6. Limit how often and through what means I access the news and information. I have personally noticed how I feel when I watch the news or hear certain people speak, so now, I limit myself to 30 minutes of news per day on the television with a news anchor and station I trust. Otherwise, I mostly get my news online by reading articles and transcripts of press conferences. I also make sure to not watch the news before I go to bed, because it can get me all worked up, which is counterproductive.

7. Be of service to others without depleting myself. Within a few days of people in my community being laid off, I started to get emails and see posts on social media from my friends and community members who were scared about having their basic needs met—food, medicines, and other essentials. I realized that because I did not share those concerns, I am in a position of privilege to help others and that I can use my platform to help neighbors, community members and even strangers. I put my grass-roots activism skills to work and launched the Pandemic of Love project, a mutual aid community that has connected more than 10,000 families in need with patrons who can offer help. 

What skills can you bring to this moment in order to be of service? As always, it’s important to recognize and hold the boundaries that are safe for you. This is why your Self-Care Plan is so important. Offering help to others can give you meaning during this time of uncertainty. I know it has helped me stay on the side of hope, even when things seem hopeless.

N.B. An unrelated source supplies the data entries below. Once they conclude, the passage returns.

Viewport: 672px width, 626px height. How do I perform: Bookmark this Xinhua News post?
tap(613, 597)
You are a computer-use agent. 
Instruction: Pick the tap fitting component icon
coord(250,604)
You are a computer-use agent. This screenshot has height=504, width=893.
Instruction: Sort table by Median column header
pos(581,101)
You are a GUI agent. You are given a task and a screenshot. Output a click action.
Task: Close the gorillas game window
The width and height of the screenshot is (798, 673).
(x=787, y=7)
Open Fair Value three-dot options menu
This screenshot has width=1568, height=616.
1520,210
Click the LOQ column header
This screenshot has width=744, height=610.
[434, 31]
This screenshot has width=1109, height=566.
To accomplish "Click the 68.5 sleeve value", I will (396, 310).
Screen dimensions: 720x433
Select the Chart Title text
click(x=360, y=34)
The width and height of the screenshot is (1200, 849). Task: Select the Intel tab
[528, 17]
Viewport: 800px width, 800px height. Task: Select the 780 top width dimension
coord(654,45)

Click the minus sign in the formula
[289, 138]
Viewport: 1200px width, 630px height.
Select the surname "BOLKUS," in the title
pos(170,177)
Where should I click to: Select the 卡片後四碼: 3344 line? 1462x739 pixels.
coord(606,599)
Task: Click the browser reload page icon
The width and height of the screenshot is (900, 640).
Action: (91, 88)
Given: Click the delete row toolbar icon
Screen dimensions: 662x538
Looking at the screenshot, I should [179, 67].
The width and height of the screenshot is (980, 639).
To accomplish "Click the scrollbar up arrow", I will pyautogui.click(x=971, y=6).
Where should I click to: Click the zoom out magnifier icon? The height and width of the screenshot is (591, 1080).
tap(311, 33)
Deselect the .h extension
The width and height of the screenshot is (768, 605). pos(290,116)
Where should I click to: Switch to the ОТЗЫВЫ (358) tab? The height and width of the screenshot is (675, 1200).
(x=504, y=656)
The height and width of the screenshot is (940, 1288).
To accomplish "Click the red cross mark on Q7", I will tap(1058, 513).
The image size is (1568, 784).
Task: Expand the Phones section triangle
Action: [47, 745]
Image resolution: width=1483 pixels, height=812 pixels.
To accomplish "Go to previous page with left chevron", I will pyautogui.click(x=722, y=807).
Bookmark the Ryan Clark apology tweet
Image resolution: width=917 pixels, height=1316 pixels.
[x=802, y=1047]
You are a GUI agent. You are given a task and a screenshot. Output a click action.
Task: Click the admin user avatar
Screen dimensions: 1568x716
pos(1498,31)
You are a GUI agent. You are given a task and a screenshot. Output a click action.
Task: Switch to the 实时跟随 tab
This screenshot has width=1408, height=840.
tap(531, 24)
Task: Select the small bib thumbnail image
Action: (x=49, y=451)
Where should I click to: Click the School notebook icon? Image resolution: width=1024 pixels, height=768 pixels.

8. When all else fails, ask myself: “What do I need in this moment?” This is my default question—the one I immediately ask myself when I sense that I am not feeling right, physically or mentally. I just pause, take a long, slow deep breath and ask myself this question. In this space between, I almost always find the answer.

Each day, invariably, I find myself looking at this list. It provides me with a measure of comfort, reminds me that I am in control, and that in times of crisis, I have the choice to either be my own worst enemy, or my best ally. I choose the latter.